━━ SUPPLIED DATA ━━

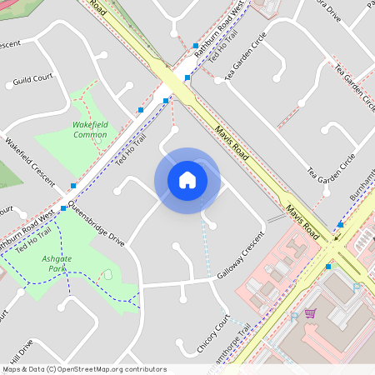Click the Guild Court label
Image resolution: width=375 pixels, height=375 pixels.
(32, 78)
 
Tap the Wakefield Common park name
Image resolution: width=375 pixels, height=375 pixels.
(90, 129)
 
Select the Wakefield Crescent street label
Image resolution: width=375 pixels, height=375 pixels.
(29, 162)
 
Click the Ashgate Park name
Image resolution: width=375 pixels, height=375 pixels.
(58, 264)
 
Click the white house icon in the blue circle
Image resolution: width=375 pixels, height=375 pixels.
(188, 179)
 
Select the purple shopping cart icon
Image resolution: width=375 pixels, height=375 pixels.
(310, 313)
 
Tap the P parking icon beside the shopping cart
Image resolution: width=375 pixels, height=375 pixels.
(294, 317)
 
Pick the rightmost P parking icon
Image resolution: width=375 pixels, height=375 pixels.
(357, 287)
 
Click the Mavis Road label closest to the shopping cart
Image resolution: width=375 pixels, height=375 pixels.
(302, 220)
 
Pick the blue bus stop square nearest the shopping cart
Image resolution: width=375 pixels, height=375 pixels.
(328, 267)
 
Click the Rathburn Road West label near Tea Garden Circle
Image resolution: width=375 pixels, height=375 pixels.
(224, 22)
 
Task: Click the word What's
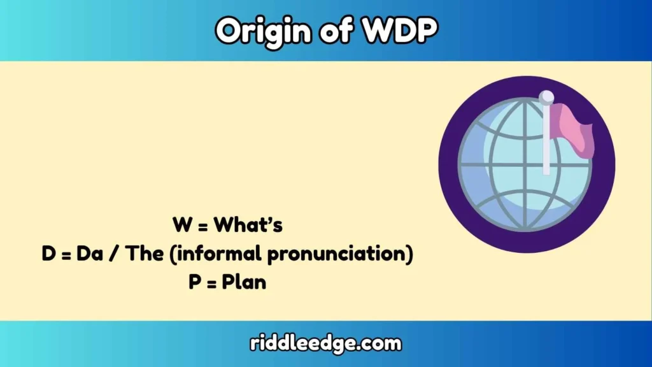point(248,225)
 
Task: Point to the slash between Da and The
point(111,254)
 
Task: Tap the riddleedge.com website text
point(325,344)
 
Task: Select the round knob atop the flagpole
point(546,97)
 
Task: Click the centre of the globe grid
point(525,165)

━━━

### AIM OF THE TASK
Give every line of the data above as a numbered list, omitting the blank lines and the pictures.

### FINISHED TASK
1. Click the Guild Court label
2. Image resolution: width=375 pixels, height=375 pixels.
3. (32, 78)
4. Tap the Wakefield Common park name
5. Image resolution: width=375 pixels, height=375 pixels.
6. (90, 129)
7. Select the Wakefield Crescent street label
8. Image resolution: width=375 pixels, height=375 pixels.
9. (29, 162)
10. Click the Ashgate Park name
11. Image resolution: width=375 pixels, height=375 pixels.
12. (58, 264)
13. Click the white house icon in the blue circle
14. Image resolution: width=375 pixels, height=375 pixels.
15. (188, 179)
16. Select the purple shopping cart icon
17. Image resolution: width=375 pixels, height=375 pixels.
18. (310, 313)
19. Tap the P parking icon beside the shopping cart
20. Image resolution: width=375 pixels, height=375 pixels.
21. (294, 317)
22. Pick the rightmost P parking icon
23. Image resolution: width=375 pixels, height=375 pixels.
24. (357, 287)
25. Click the Mavis Road label closest to the shopping cart
26. Image resolution: width=375 pixels, height=375 pixels.
27. (302, 220)
28. Pick the blue bus stop square nearest the shopping cart
29. Image resolution: width=375 pixels, height=375 pixels.
30. (328, 267)
31. Click the Rathburn Road West label near Tea Garden Circle
32. Image resolution: width=375 pixels, height=375 pixels.
33. (224, 22)
34. Task: Click the word What's
35. point(248,225)
36. Task: Point to the slash between Da and The
37. point(111,254)
38. Task: Tap the riddleedge.com website text
39. point(325,344)
40. Task: Select the round knob atop the flagpole
41. point(546,97)
42. Task: Click the centre of the globe grid
43. point(525,165)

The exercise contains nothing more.